Every record here needs to be retyped exactly.

*** Data for this exercise Section Begins ***

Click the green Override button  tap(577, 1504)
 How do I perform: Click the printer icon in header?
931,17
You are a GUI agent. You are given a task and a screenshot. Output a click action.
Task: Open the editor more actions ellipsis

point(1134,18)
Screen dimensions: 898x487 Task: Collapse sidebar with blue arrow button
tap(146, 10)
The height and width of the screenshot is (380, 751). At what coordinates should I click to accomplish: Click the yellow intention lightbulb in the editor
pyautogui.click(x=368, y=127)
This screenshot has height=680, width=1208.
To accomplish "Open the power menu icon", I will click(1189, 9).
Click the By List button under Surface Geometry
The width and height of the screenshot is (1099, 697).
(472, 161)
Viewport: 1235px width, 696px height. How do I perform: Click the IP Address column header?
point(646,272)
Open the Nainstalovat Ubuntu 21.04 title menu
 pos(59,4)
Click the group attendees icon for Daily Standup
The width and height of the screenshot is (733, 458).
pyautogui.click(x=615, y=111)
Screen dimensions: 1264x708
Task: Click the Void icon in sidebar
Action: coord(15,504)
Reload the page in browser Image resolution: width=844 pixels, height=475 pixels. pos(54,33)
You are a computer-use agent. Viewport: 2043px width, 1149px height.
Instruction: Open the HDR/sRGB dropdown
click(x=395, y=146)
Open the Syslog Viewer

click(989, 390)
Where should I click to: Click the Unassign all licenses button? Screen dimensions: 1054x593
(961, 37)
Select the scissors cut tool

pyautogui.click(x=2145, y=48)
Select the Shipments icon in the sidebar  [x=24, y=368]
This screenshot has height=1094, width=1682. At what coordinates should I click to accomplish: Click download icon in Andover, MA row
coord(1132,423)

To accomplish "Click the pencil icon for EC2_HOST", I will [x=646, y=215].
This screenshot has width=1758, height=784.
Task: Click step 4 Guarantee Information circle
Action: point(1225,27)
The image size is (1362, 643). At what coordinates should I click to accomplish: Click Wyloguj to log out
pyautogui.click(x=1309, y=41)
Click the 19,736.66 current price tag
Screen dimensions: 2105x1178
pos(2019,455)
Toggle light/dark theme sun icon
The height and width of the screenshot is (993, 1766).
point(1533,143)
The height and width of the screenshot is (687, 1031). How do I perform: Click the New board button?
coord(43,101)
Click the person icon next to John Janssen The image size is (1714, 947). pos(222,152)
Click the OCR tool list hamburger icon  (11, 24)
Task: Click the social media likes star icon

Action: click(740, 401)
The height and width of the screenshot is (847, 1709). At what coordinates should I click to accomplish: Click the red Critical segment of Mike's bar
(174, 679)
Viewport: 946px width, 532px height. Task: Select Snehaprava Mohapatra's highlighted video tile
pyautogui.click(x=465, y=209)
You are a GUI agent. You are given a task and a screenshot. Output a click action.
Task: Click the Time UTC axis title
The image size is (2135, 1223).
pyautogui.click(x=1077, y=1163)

*** Data for this exercise Section Ends ***

Exercise response:
Click the green Override button  tap(577, 1504)
 How do I perform: Click the printer icon in header?
931,17
You are a GUI agent. You are given a task and a screenshot. Output a click action.
Task: Open the editor more actions ellipsis

point(1134,18)
Screen dimensions: 898x487 Task: Collapse sidebar with blue arrow button
tap(146, 10)
The height and width of the screenshot is (380, 751). At what coordinates should I click to accomplish: Click the yellow intention lightbulb in the editor
pyautogui.click(x=368, y=127)
This screenshot has height=680, width=1208.
To accomplish "Open the power menu icon", I will click(1189, 9).
Click the By List button under Surface Geometry
The width and height of the screenshot is (1099, 697).
(472, 161)
Viewport: 1235px width, 696px height. How do I perform: Click the IP Address column header?
point(646,272)
Open the Nainstalovat Ubuntu 21.04 title menu
 pos(59,4)
Click the group attendees icon for Daily Standup
The width and height of the screenshot is (733, 458).
pyautogui.click(x=615, y=111)
Screen dimensions: 1264x708
Task: Click the Void icon in sidebar
Action: coord(15,504)
Reload the page in browser Image resolution: width=844 pixels, height=475 pixels. pos(54,33)
You are a computer-use agent. Viewport: 2043px width, 1149px height.
Instruction: Open the HDR/sRGB dropdown
click(x=395, y=146)
Open the Syslog Viewer

click(989, 390)
Where should I click to: Click the Unassign all licenses button? Screen dimensions: 1054x593
(961, 37)
Select the scissors cut tool

pyautogui.click(x=2145, y=48)
Select the Shipments icon in the sidebar  [x=24, y=368]
This screenshot has height=1094, width=1682. At what coordinates should I click to accomplish: Click download icon in Andover, MA row
coord(1132,423)

To accomplish "Click the pencil icon for EC2_HOST", I will [x=646, y=215].
This screenshot has width=1758, height=784.
Task: Click step 4 Guarantee Information circle
Action: point(1225,27)
The image size is (1362, 643). At what coordinates should I click to accomplish: Click Wyloguj to log out
pyautogui.click(x=1309, y=41)
Click the 19,736.66 current price tag
Screen dimensions: 2105x1178
pos(2019,455)
Toggle light/dark theme sun icon
The height and width of the screenshot is (993, 1766).
point(1533,143)
The height and width of the screenshot is (687, 1031). How do I perform: Click the New board button?
coord(43,101)
Click the person icon next to John Janssen The image size is (1714, 947). pos(222,152)
Click the OCR tool list hamburger icon  (11, 24)
Task: Click the social media likes star icon

Action: click(740, 401)
The height and width of the screenshot is (847, 1709). At what coordinates should I click to accomplish: Click the red Critical segment of Mike's bar
(174, 679)
Viewport: 946px width, 532px height. Task: Select Snehaprava Mohapatra's highlighted video tile
pyautogui.click(x=465, y=209)
You are a GUI agent. You are given a task and a screenshot. Output a click action.
Task: Click the Time UTC axis title
The image size is (2135, 1223).
pyautogui.click(x=1077, y=1163)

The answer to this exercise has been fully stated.